Seasons

This is a forum or general chit-chat, small talk, a "hey, how ya doing?" and such. Or hell, get crazy deep on something. Whatever you like.

Posts 5,858 - 5,869 of 6,170

16 years ago #5858
Does anyone see a way out of this?

Well, I've started work on a dynamic knowledgebase which I think might get around the general problem of having to manually define memories (ie: enter the code defining mem-cat_properties<0>, and all other properties, in AIScript - not only time-consuming, but steadily increases the load on the server to unsustainable levels,) and the more specific problem of properties not being of similar senses - even in the above example, with any memory data restricted to an (adj), a cat might be described in conversation as "furry", "warm", "loud", "greedy", etc. - not a set of adjectives that are usefully interchangeable when reused by a bot.

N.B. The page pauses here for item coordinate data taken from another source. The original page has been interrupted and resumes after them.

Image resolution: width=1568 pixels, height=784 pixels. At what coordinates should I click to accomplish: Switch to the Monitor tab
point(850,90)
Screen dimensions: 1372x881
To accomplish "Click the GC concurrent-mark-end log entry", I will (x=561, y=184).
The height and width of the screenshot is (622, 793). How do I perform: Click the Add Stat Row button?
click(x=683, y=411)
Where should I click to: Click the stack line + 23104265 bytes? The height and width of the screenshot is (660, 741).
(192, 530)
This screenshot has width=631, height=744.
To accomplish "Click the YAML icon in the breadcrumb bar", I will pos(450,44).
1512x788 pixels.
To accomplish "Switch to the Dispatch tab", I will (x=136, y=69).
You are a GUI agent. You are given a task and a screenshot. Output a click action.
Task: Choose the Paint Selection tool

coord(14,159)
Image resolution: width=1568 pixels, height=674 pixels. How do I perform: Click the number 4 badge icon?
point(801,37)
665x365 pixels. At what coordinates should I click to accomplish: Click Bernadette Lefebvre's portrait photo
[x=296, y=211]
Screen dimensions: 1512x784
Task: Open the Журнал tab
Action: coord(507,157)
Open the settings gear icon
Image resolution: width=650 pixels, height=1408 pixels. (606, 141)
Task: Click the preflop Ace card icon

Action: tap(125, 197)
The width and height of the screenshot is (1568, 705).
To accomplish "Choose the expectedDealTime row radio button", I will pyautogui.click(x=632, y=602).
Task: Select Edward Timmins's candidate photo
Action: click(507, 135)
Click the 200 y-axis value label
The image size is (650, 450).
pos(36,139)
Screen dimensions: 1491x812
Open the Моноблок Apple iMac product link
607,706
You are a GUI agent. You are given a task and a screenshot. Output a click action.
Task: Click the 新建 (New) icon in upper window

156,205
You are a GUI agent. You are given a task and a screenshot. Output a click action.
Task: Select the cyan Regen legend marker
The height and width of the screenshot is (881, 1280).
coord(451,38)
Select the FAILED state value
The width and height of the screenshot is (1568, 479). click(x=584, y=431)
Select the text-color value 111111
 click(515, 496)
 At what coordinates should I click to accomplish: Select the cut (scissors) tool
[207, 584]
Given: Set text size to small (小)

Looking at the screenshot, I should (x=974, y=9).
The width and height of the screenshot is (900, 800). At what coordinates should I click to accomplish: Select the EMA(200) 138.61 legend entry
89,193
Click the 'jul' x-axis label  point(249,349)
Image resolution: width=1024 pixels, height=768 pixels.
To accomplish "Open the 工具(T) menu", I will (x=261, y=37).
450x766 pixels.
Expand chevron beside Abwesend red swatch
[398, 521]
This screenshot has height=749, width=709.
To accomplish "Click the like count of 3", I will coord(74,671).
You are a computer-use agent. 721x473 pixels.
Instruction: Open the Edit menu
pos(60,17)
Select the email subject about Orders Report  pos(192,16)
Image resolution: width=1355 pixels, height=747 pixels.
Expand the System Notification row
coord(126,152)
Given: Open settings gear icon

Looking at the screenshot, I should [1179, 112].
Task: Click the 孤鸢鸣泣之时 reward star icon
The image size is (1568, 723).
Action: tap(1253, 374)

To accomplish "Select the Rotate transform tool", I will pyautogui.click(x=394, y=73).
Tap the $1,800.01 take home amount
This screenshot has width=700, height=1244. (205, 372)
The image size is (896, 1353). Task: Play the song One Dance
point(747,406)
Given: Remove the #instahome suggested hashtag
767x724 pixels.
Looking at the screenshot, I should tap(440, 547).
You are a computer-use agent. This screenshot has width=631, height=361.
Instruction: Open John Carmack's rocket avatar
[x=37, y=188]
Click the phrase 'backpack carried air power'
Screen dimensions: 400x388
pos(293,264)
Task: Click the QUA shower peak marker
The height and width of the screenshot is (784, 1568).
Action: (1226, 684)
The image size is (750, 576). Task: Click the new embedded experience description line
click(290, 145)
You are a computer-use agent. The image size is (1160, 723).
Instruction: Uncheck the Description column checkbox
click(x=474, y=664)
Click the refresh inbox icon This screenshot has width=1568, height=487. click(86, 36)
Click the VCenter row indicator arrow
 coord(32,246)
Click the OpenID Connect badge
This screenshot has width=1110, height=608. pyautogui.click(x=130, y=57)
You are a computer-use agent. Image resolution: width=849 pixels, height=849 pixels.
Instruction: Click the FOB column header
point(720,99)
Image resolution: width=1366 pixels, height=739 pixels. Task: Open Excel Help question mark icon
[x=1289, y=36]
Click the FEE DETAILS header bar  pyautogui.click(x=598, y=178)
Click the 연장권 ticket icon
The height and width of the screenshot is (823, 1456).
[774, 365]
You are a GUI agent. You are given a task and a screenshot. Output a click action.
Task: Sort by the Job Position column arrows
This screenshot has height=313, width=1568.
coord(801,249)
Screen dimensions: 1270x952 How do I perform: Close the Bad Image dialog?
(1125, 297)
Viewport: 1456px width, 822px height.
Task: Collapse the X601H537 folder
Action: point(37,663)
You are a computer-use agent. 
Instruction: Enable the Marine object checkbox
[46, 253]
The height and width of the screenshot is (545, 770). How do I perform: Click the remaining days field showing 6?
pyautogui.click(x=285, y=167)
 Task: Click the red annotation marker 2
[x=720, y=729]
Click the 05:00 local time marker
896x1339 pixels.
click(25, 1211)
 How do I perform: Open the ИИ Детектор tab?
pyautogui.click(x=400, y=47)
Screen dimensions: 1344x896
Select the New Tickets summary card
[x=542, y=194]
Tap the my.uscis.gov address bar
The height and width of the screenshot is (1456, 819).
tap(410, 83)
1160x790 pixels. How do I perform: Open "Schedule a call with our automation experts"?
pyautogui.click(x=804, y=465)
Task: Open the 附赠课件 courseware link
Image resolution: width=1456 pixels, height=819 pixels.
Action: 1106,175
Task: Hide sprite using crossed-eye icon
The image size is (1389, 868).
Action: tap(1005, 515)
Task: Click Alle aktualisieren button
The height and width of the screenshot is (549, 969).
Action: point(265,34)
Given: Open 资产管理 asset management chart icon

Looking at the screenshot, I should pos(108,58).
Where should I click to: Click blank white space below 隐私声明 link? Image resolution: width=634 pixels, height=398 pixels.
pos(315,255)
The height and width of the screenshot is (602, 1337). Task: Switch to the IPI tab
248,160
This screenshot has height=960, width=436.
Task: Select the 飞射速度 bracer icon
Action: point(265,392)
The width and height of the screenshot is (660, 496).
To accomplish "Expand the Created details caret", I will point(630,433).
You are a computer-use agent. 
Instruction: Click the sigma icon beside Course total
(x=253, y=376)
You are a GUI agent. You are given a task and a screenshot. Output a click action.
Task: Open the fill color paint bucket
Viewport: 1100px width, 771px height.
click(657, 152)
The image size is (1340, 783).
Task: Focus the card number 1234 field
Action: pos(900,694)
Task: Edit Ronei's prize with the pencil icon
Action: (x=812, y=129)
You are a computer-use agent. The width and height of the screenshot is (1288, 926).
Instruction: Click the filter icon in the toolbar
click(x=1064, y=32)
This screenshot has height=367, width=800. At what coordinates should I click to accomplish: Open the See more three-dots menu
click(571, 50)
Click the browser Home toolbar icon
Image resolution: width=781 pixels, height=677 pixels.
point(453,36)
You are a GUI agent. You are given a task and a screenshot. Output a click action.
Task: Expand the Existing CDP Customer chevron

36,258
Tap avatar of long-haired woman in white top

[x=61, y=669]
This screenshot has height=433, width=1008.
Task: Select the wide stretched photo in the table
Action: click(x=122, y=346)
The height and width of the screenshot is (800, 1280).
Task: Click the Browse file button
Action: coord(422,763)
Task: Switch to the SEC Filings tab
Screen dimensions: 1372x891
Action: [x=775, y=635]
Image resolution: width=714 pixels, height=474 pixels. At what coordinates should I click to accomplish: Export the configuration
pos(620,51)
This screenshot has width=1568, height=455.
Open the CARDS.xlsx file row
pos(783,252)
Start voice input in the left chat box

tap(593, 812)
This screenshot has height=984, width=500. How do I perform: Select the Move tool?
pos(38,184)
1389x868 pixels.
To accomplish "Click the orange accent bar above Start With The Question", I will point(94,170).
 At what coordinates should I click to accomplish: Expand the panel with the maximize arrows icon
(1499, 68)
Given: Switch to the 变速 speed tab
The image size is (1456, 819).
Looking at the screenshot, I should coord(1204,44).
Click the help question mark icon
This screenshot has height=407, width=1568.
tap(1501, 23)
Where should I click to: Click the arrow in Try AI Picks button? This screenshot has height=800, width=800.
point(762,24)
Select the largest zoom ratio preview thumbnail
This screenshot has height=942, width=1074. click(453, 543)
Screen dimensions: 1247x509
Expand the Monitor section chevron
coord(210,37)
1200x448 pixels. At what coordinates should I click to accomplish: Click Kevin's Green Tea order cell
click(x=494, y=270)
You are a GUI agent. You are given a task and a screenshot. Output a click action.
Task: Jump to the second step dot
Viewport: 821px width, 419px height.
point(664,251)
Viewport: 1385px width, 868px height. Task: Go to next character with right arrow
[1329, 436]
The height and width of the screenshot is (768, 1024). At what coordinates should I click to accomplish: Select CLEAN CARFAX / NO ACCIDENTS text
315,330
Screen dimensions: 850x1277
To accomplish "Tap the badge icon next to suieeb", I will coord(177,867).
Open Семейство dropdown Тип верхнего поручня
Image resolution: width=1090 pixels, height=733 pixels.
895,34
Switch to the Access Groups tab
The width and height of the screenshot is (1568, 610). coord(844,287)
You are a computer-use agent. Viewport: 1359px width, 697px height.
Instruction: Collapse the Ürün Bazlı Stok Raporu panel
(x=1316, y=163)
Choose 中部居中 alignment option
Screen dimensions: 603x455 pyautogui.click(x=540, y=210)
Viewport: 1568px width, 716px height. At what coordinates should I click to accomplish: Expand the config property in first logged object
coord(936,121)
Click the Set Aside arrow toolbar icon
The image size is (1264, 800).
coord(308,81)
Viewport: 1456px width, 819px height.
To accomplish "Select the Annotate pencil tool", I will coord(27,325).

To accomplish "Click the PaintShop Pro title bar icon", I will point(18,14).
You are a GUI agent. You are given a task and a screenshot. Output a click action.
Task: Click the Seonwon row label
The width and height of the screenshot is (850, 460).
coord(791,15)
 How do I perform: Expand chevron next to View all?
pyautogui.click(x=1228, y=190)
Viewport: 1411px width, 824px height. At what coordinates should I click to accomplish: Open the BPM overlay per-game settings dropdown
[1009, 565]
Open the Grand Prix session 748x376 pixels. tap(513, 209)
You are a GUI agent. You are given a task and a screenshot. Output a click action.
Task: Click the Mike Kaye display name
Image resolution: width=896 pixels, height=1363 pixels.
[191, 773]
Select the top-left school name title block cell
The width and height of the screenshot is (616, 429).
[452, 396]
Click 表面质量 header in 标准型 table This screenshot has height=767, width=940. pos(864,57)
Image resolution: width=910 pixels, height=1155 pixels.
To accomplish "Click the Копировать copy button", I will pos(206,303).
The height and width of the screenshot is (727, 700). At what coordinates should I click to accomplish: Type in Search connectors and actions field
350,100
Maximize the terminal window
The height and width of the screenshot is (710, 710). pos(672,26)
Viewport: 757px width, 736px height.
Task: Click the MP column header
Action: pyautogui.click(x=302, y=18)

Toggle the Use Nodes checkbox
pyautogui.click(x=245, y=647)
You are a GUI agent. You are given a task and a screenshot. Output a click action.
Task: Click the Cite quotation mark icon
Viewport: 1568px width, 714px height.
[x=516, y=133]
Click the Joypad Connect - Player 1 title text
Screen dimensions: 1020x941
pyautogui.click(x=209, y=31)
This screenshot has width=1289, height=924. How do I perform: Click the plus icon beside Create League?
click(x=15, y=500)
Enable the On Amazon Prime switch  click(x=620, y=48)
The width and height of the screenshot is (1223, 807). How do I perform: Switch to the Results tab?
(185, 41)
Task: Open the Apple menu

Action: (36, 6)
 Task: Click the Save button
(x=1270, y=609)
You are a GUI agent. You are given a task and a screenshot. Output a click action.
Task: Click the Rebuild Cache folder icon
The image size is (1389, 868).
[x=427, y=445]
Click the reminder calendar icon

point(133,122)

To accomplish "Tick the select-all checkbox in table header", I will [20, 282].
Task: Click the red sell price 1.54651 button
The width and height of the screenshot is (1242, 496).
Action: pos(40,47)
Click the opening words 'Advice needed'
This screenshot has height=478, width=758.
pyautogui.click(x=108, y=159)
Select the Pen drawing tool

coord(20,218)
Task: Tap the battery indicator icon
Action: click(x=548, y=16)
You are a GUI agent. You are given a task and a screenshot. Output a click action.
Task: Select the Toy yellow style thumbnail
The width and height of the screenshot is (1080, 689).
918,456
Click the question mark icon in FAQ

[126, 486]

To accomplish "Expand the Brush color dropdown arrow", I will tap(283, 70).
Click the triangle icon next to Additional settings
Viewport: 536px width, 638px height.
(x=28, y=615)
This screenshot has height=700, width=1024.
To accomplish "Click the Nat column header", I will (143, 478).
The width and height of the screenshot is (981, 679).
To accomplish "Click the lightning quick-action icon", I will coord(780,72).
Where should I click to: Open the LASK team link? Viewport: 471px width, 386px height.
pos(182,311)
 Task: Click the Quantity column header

What do cats sound like? Furry? What does a cat feel like? Greedy? etc.
This is not a learning bot per se (I'm still looking into neural nets and some other fuzzy algorithmic systems to augment the rulesets,) but having decided OpenCyc's data structures aren't actually flexible enough for human-type inference and comparison, this is my first attempt at designing an improved dynamic ontology to extend case-based systems (specifically, but not limited to, our Forgebots.)

Think of a spreadsheet (I'm actually planning more than 2 dimensions and a database, but just to simplify,) - down the side we have nouns indexing each row, and across the top we have column headers for the CLASS of the object (from a small lookup table,) MINimum, MAXimum and typically AVerage sizes (mm) (these can be converted into any units you choose of course, but provide a base reference suitable for comparison of everything from an atom to a galaxy using floats,) and for how the objects typically interact with human senses:

SOUNDVAR = (integer): 0 inaudible - 10 noisy
SOUNDDESC = (adj): it sounds (like|) x, it makes (a|an) x sound
WHENSOUND = [it is sounddesc] when x (eg: "it is kicked", "you bite it"
SMELLVAR = (integer): -10 stinking - 0 odour-free - 10 strongly pleasant
SMELLDESC = (adj): it smells x
TASTEVAR = -(integer): -10 nauseating - 0 tasteless - 10 delicious
TASTEDESC = (adj): it tastes x
FEELVAR = (integer): 0-10 how tactile it is
FEELDESC = (adj): it feels x
HARDSOFT = (integer): -10 v.hard - 10 v.soft
LOOKS = (adj): it looks x
QUOTE = a quote (complete statement) about the object - multiple fields for this perhaps, or just concatenated with "|" (as can any multiples of (adj) in other fields for example - this should aid handling as a plugin by the AIEngine.)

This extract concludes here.